> CONSIGNE DE TRAVAIL 1: Relevez tous les noms de personnes cités dans le texte sur les Lettres à un jeune poète, sans compter « Madame lit ».
> CONSIGNE DE TRAVAIL 2:
Répondez aux questions suivantes à partir du texte sur les Lettres à un jeune poète.
(a) Quel est le nom du défi organisé par Moka et Fanny ?
(b) De quelle date est la première lettre ?
(c) Dans quelle ville la première lettre a-t-elle été écrite ?
> CONSIGNE DE TRAVAIL 3: Prolongez le texte sur les Lettres à un jeune poète de Rilke à partir de sa dernière phrase.

> TEXTE FOURNI:
⁂
Madame lit les Lettres à un jeune poète de Rainer-Maria Rilke
«Il y a encore des nuits, il y a encore des vents qui agitent les arbres et courent sur les pays». (p. 65)
Chère lectrice, Cher lecteur,
Pour ma participation à la saison 3 du défi organisé par Moka et Fanny : Les classiques, c’est fantastique, en septembre, voici la consigne présentée par les organisatrices :
« C’est la rentrée. L’heure de retrouver les ami·es dont on s’est éloigné·es durant l’été. Alors mettons l’amitié à l’honneur à travers les grands textes littéraires.»
Donc, pour moi, il sera question d’une relation d’amitié entre écrivains.
À cet égard, j’ai choisi de lire un grand classique suggérant une amitié non-conventionnelle, celle entre Rainer-Maria Rilke et Franz Xaver Kappus. Les hommes ne se connaissaient pas, mais les lettres qu’ils ont échangées témoignent d’une amitié forte et marquante. Pourquoi? Parce que Rilke donne des conseils inestimables à un jeune homme pour le guider dans sa vie et dans son processus créatif. Pour ma part, il n’y a pas de meilleur exemple d’une amitié courte, mais puissante qui a marqué l’imaginaire de plusieurs personnes. Rilke est devenu ainsi un guide, un ami pour tous les amoureux de la création qui ont bien voulu accepter de suivre ses conseils et de se laisser porter par la magie de ses mots.
Lettres à un jeune poète de Rainer-Maria Rilke par Madame lit
En toute humilité
Dix lettres, dix confidences, dix visions.
Dans la première lettre datée du 17 février 1903 et écrite à Paris, Rilke suggère au jeune poète Kappus de ne pas chercher le regard ou la reconnaissance extérieure. Au contraire, il mentionne qu’il faut plutôt se fermer pour plonger dans son intériorité.
«Il n’est qu’un seul chemin. Entrez en vous-même, cherchez le besoin qui vous fait écrire : examinez s’il pousse ses racines au plus profond de votre coeur. Confessez-vous à vous-même : mourriez-vous s’il vous était défendu d’écrire?» (p.18)
⁂
> MATÉRIEL FOURNI:
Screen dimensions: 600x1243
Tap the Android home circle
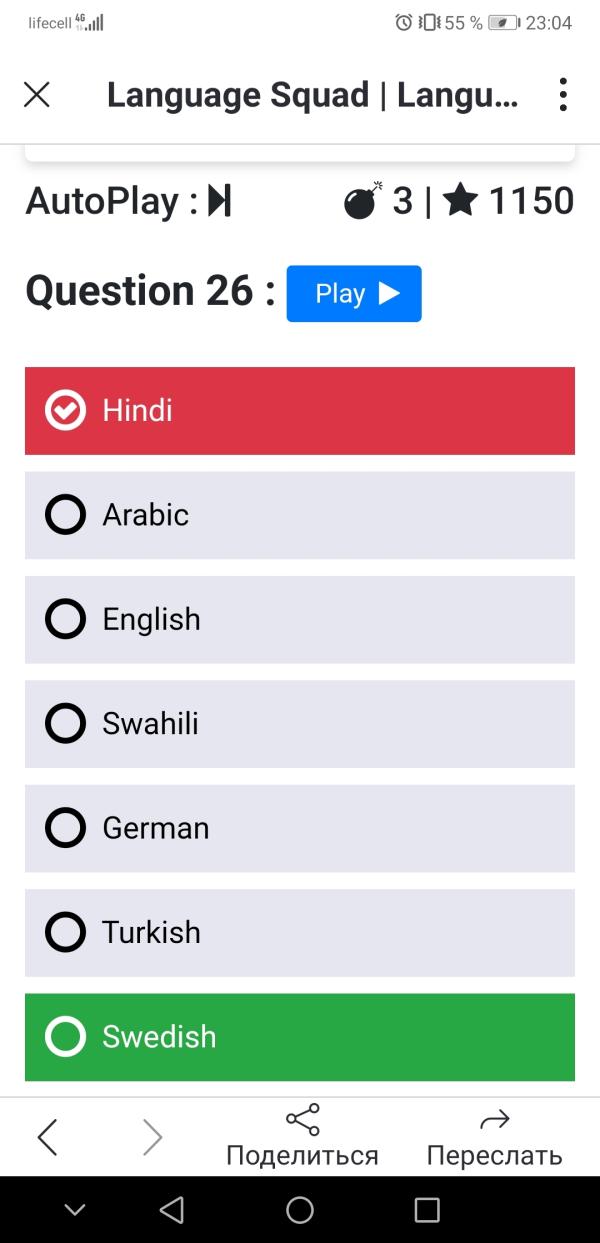(300, 1210)
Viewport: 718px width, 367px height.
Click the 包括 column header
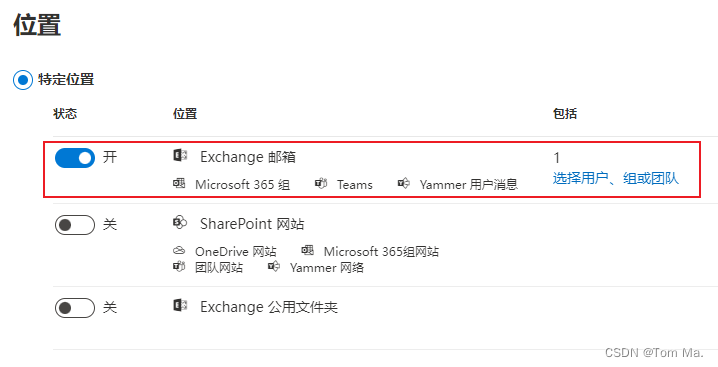click(x=565, y=114)
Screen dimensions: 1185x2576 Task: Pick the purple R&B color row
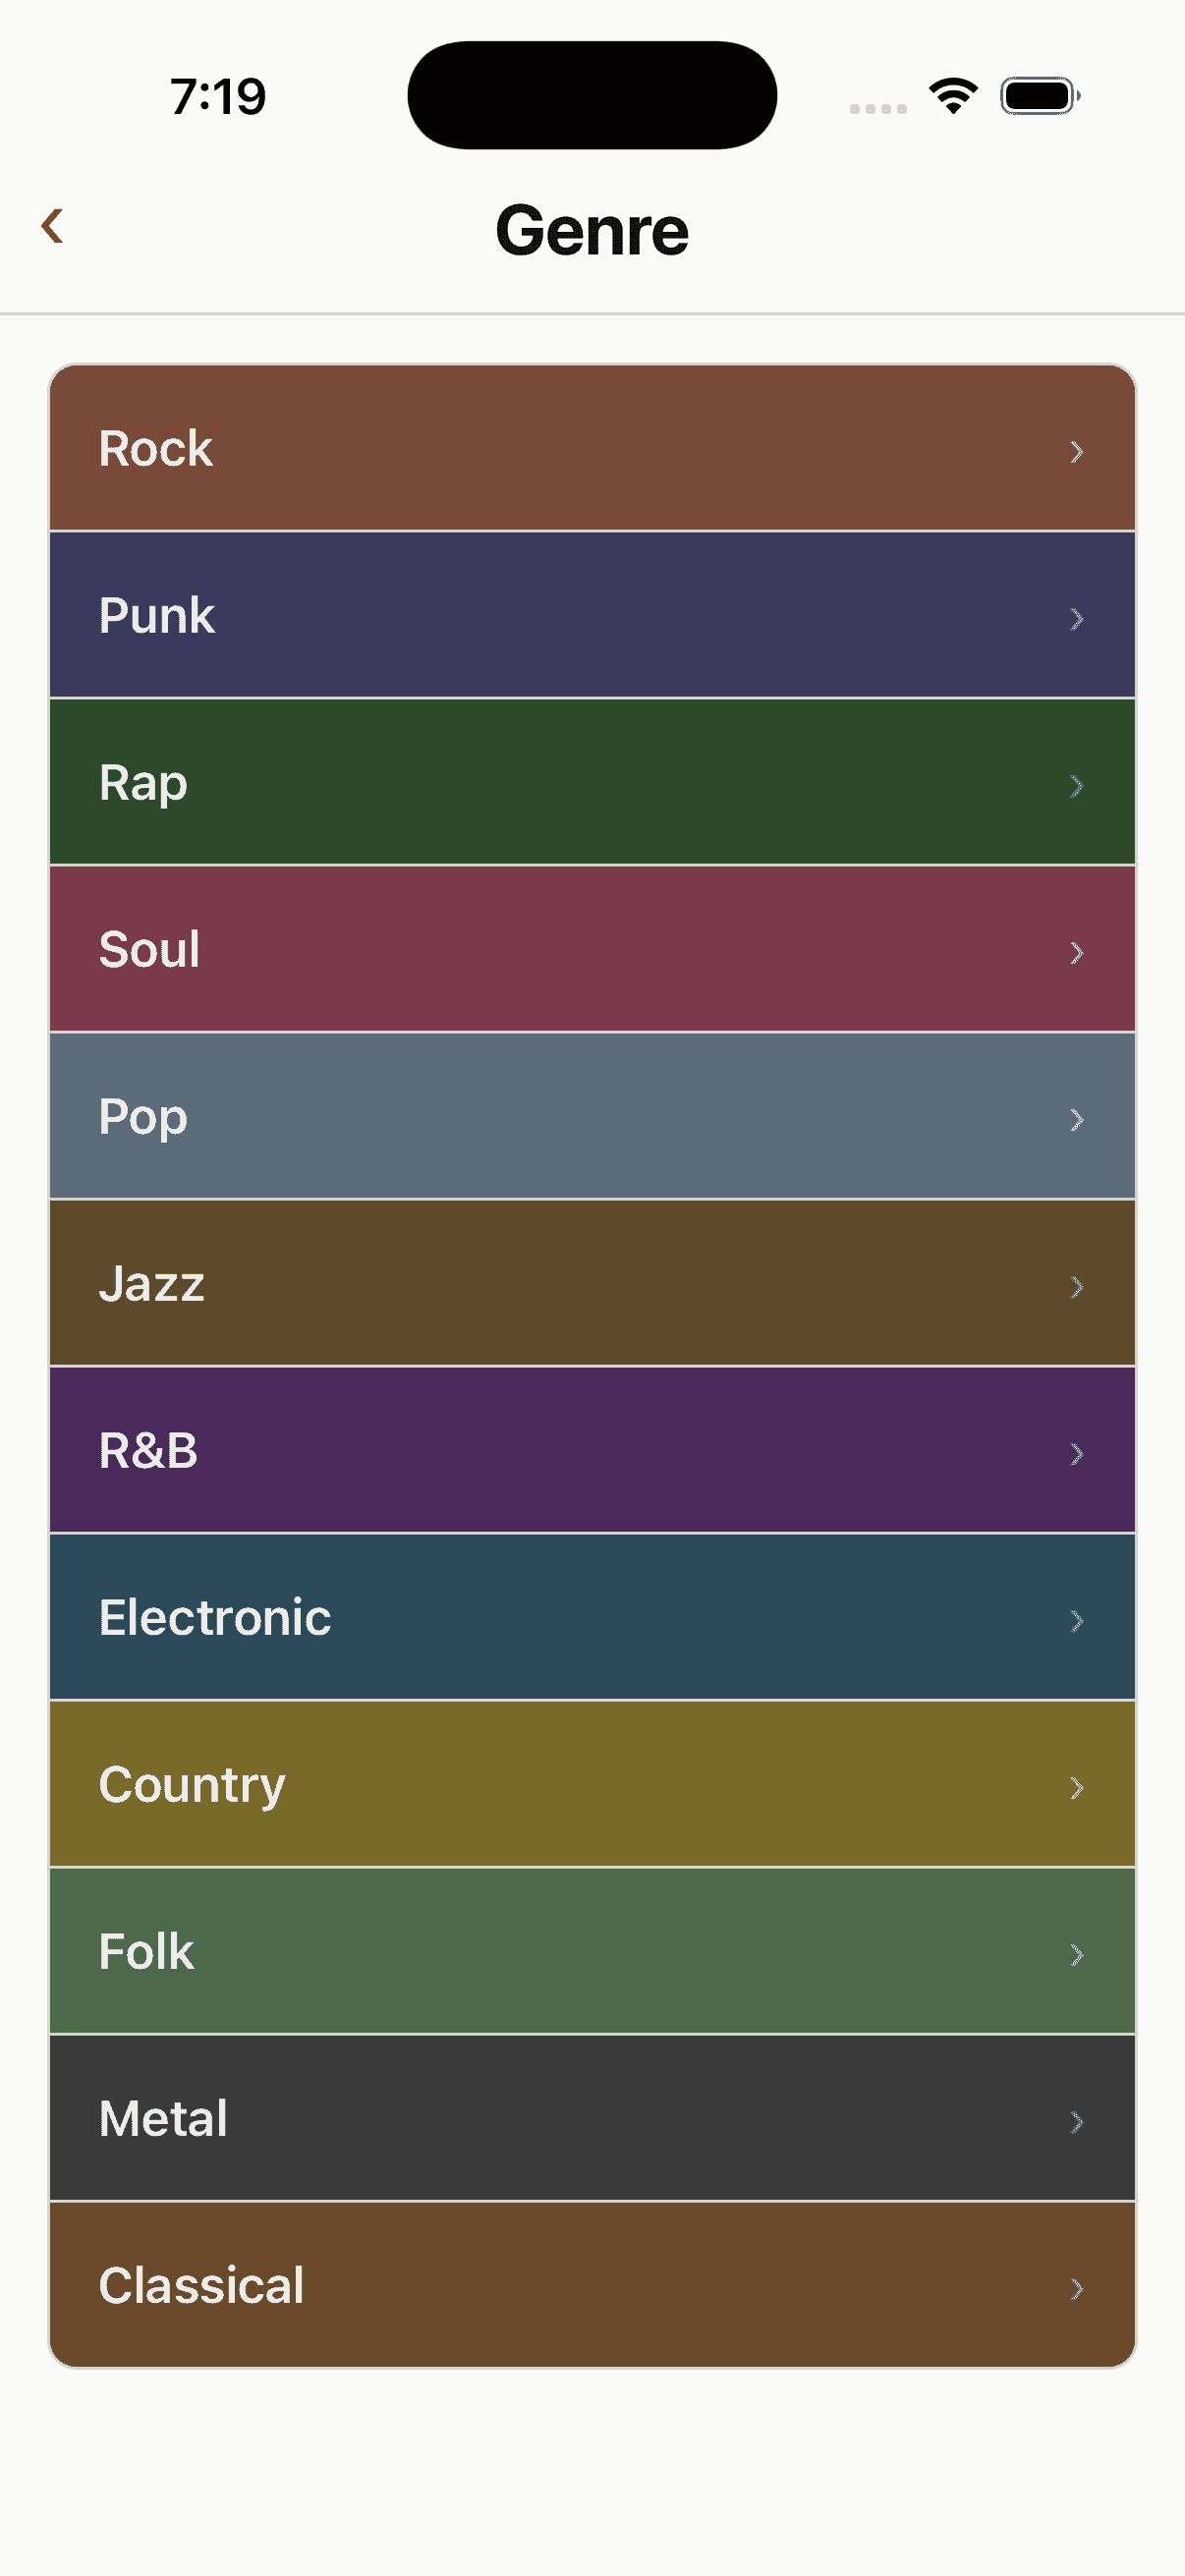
⁂
> ZONE DE RÉPONSE 1:
Rainer-Maria Rilke
Franz Xaver Kappus
Moka
Fanny

> ZONE DE RÉPONSE 2:
(a) Les classiques, c'est fantastique
(b) Du 17 février 1903
(c) À Paris

> ZONE DE RÉPONSE 3:
Il recommande aussi à Kappus de s’éloigner d’un thème comme l’amour pour aborder dans ses écrits des éléments de son quotidien comme les songes, les objets, l’enfance, les souvenirs, etc. Pour ce faire, Rilke mentionne que le poète doit sonder son coeur pour savoir s’il souhaite vraiment créer.
Dans la deuxième lettre portant la date du 5 avril 1903, rédigée en Italie, apparaît assez courte car Rilke avait souffert de l’influença et il s’en remettait péniblement. Cependant, dans cette dernière, il traite de deux sujets. Tout d’abord, l’ironie et ensuite les livres qui lui sont essentiels: la Bible et les bouquins de Jens Peter Jacobsen.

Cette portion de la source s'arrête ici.